--- start RECORDS ---

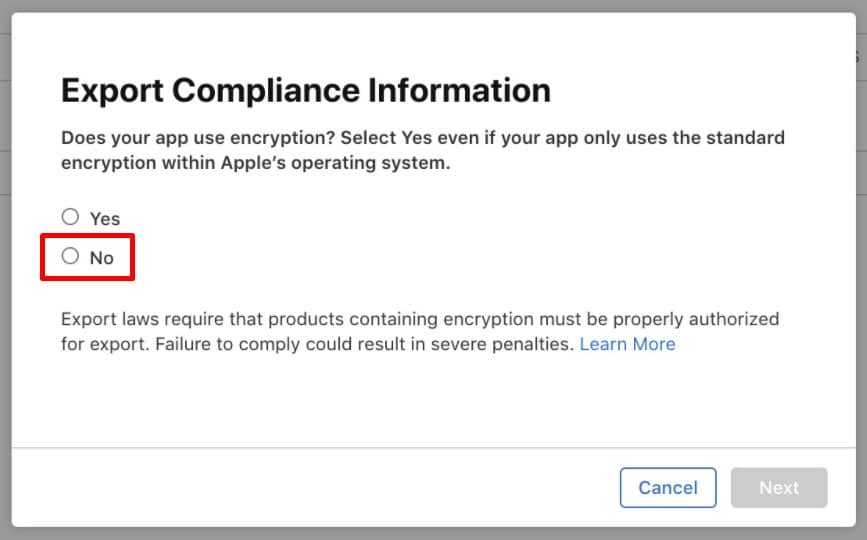The width and height of the screenshot is (867, 540).
Task: Click the "Yes" option label text
Action: click(x=104, y=218)
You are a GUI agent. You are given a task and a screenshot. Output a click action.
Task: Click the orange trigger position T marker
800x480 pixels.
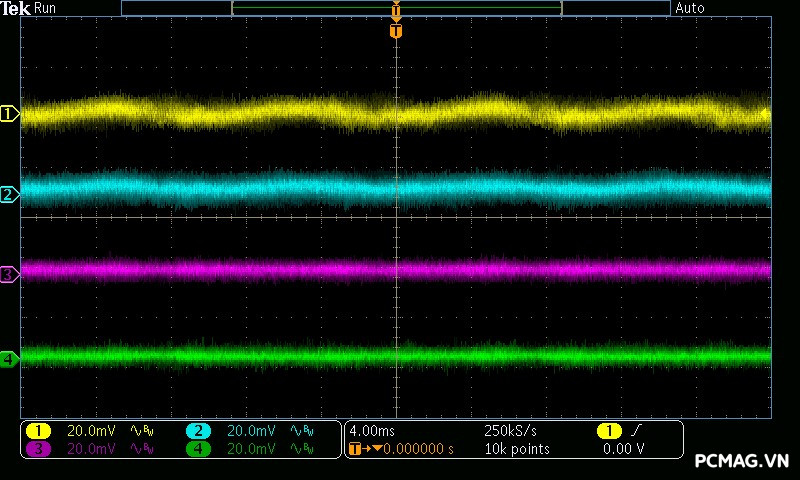click(x=396, y=31)

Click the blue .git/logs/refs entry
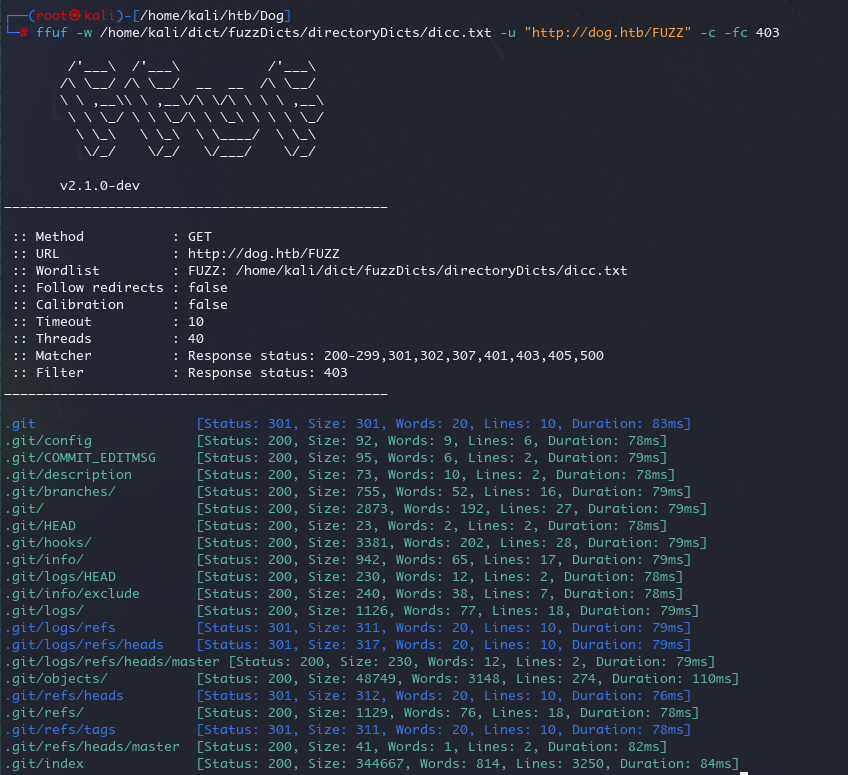click(60, 627)
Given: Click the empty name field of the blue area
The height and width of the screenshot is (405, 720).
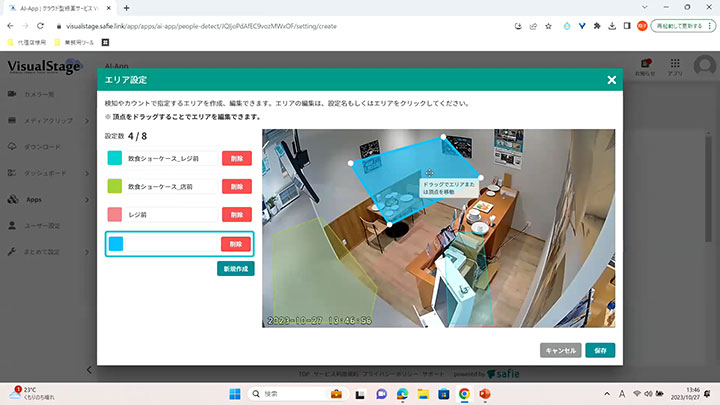Looking at the screenshot, I should coord(171,244).
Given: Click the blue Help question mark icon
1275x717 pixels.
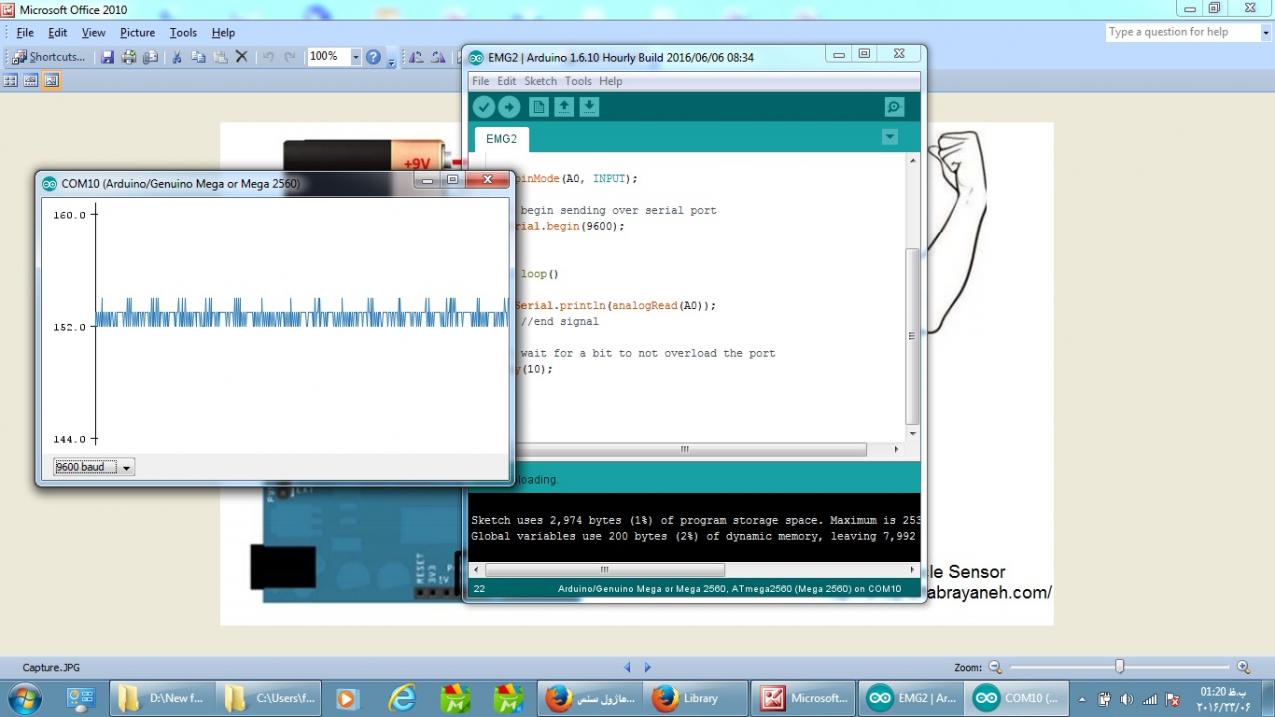Looking at the screenshot, I should point(373,57).
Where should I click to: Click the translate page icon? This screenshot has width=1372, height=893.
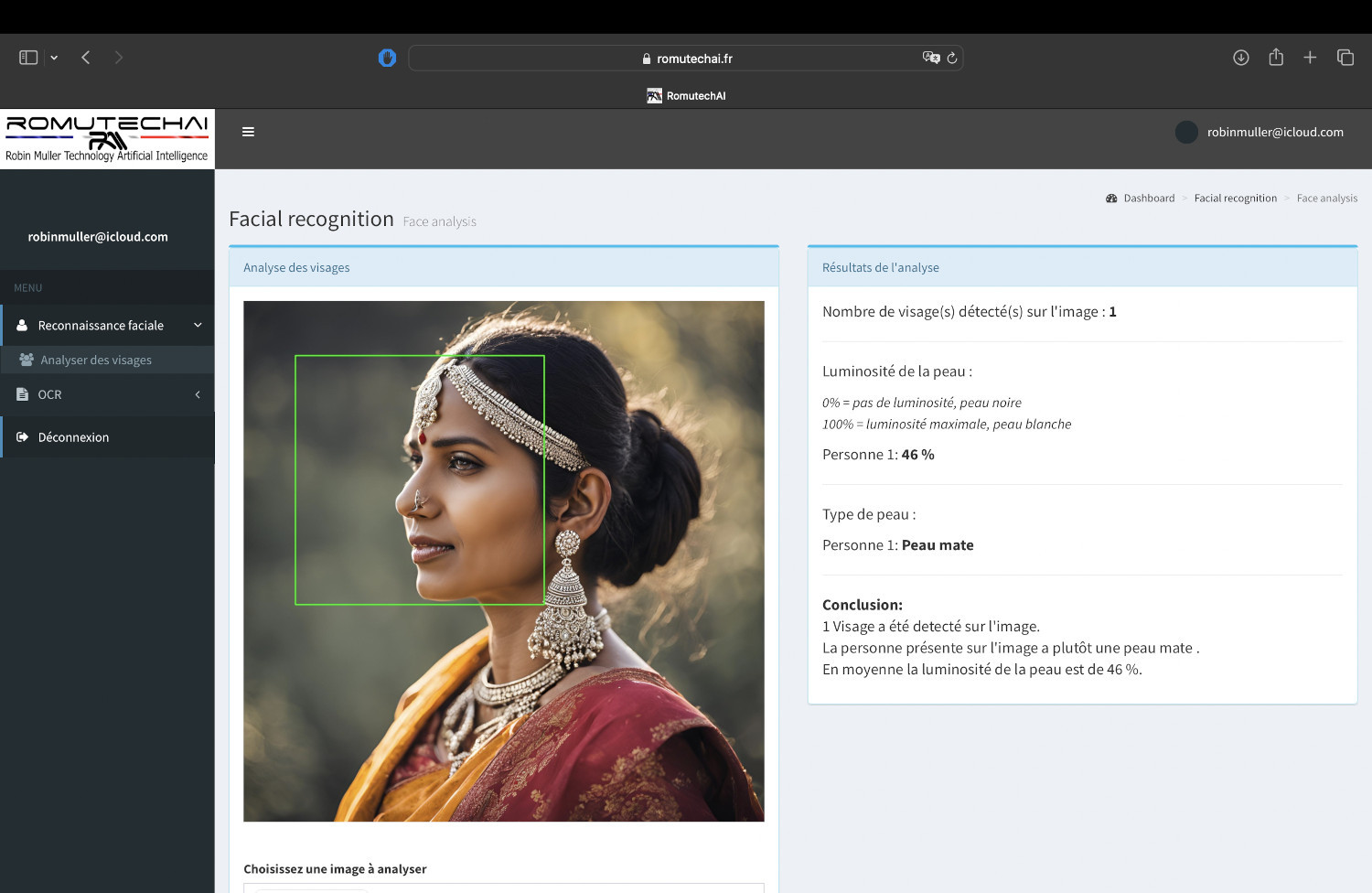coord(930,58)
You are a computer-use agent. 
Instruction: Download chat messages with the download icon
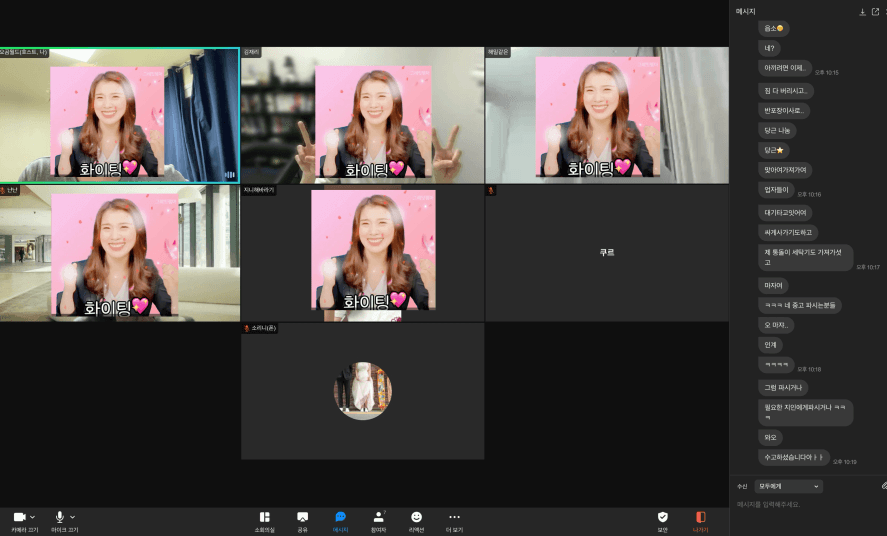(862, 12)
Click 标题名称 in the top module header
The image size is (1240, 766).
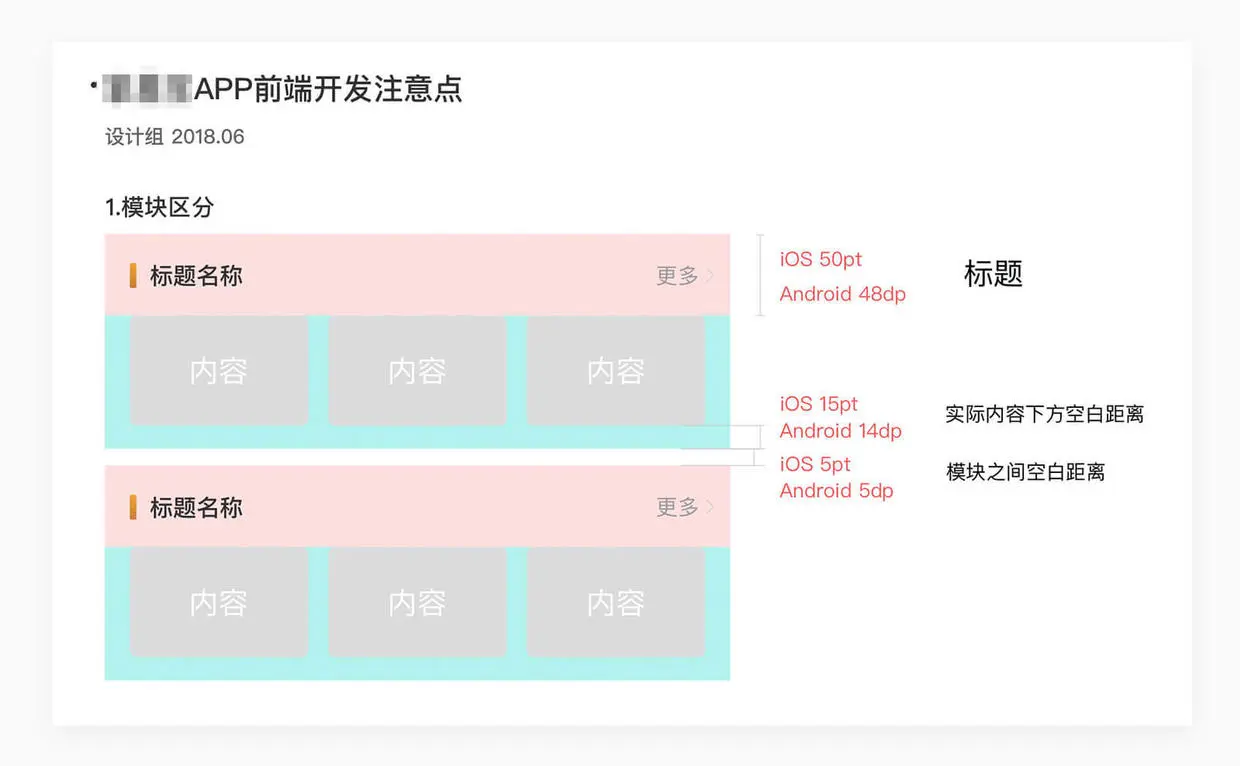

--- end RECORDS ---

WHAT THIS TASK INVOLVES
Write out the rows from the first line through the line containing "click(60, 627)", both ends included, omitting the pictures.

ANSWER
The width and height of the screenshot is (867, 540).
Task: Click the "Yes" option label text
Action: click(x=104, y=218)
You are a GUI agent. You are given a task and a screenshot. Output a click action.
Task: Click the orange trigger position T marker
800x480 pixels.
click(x=396, y=31)

Click the blue .git/logs/refs entry
click(60, 627)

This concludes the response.